Lines from the one containing "The image size is (643, 244)." through the final line of the records below are needed, copied exactly, with no pictures.

═══ Study material

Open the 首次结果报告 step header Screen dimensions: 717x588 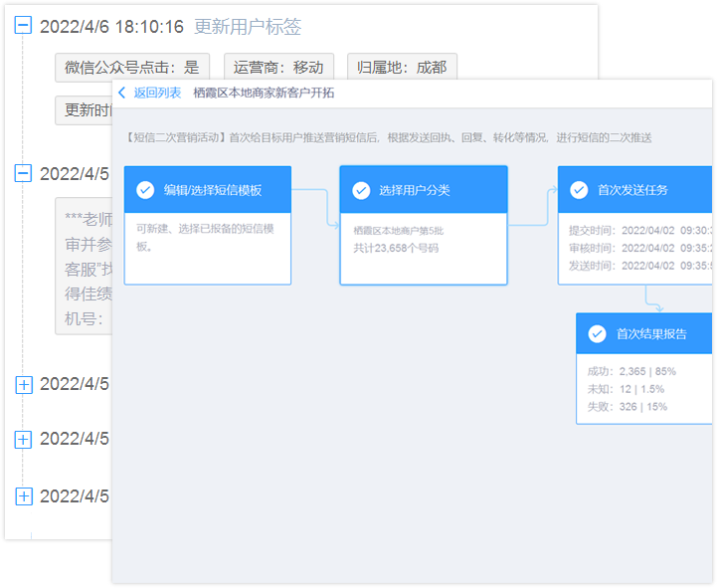point(650,334)
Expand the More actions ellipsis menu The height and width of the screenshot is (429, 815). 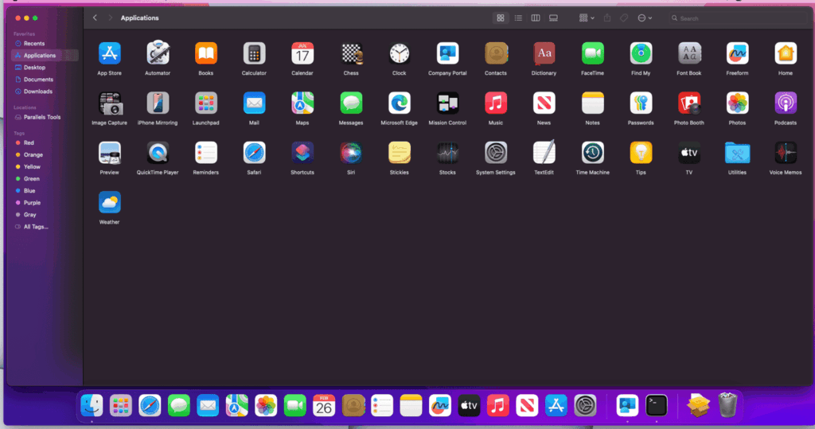click(645, 18)
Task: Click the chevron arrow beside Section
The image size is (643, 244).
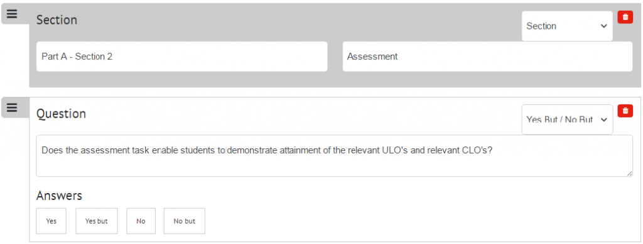Action: [603, 26]
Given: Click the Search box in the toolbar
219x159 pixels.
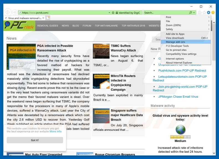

══════

__Finished task__:
The image size is (643, 244).
Action: [603, 26]
Given: Click the Search box in the toolbar
219x159 pixels.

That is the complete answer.